# [WHAT YOU SHOULD DO]
Exactly and only the lines from the one with "Viewport: 931px width, 434px height." through the end of the listing are to be transcribed, both ends included.

# [GIVEN DATA]
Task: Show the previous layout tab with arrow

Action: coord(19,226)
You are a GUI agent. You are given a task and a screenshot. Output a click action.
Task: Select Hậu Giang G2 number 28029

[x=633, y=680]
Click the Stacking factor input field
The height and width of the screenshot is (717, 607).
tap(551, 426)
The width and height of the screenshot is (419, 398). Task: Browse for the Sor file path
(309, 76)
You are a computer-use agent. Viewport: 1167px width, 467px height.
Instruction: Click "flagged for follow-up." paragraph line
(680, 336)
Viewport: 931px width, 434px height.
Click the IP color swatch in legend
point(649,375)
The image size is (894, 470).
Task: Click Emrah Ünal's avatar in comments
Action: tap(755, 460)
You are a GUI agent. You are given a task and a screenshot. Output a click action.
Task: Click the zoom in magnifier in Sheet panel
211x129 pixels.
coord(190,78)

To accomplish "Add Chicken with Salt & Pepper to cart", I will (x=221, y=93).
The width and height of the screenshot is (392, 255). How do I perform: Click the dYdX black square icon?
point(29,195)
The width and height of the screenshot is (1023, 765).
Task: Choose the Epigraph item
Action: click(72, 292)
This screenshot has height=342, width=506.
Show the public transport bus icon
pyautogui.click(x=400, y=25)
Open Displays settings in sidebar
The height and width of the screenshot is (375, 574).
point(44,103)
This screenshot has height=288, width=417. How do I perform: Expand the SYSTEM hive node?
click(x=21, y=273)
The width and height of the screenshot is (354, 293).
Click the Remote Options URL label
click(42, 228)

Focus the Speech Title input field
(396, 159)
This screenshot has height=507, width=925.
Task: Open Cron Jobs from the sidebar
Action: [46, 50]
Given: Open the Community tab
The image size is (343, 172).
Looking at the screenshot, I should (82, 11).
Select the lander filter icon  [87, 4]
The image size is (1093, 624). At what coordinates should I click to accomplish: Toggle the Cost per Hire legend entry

# [ANSWER SECTION]
Viewport: 931px width, 434px height.
Click the IP color swatch in legend
point(649,375)
The image size is (894, 470).
Task: Click Emrah Ünal's avatar in comments
Action: tap(755, 460)
You are a GUI agent. You are given a task and a screenshot. Output a click action.
Task: Click the zoom in magnifier in Sheet panel
211x129 pixels.
coord(190,78)

To accomplish "Add Chicken with Salt & Pepper to cart", I will (x=221, y=93).
The width and height of the screenshot is (392, 255). How do I perform: Click the dYdX black square icon?
point(29,195)
The width and height of the screenshot is (1023, 765).
Task: Choose the Epigraph item
Action: click(72, 292)
This screenshot has height=342, width=506.
Show the public transport bus icon
pyautogui.click(x=400, y=25)
Open Displays settings in sidebar
The height and width of the screenshot is (375, 574).
point(44,103)
This screenshot has height=288, width=417. How do I perform: Expand the SYSTEM hive node?
click(x=21, y=273)
The width and height of the screenshot is (354, 293).
Click the Remote Options URL label
click(42, 228)

Focus the Speech Title input field
(396, 159)
This screenshot has height=507, width=925.
Task: Open Cron Jobs from the sidebar
Action: [46, 50]
Given: Open the Community tab
The image size is (343, 172).
Looking at the screenshot, I should (82, 11).
Select the lander filter icon  [87, 4]
The image size is (1093, 624). At what coordinates should I click to accomplish: Toggle the Cost per Hire legend entry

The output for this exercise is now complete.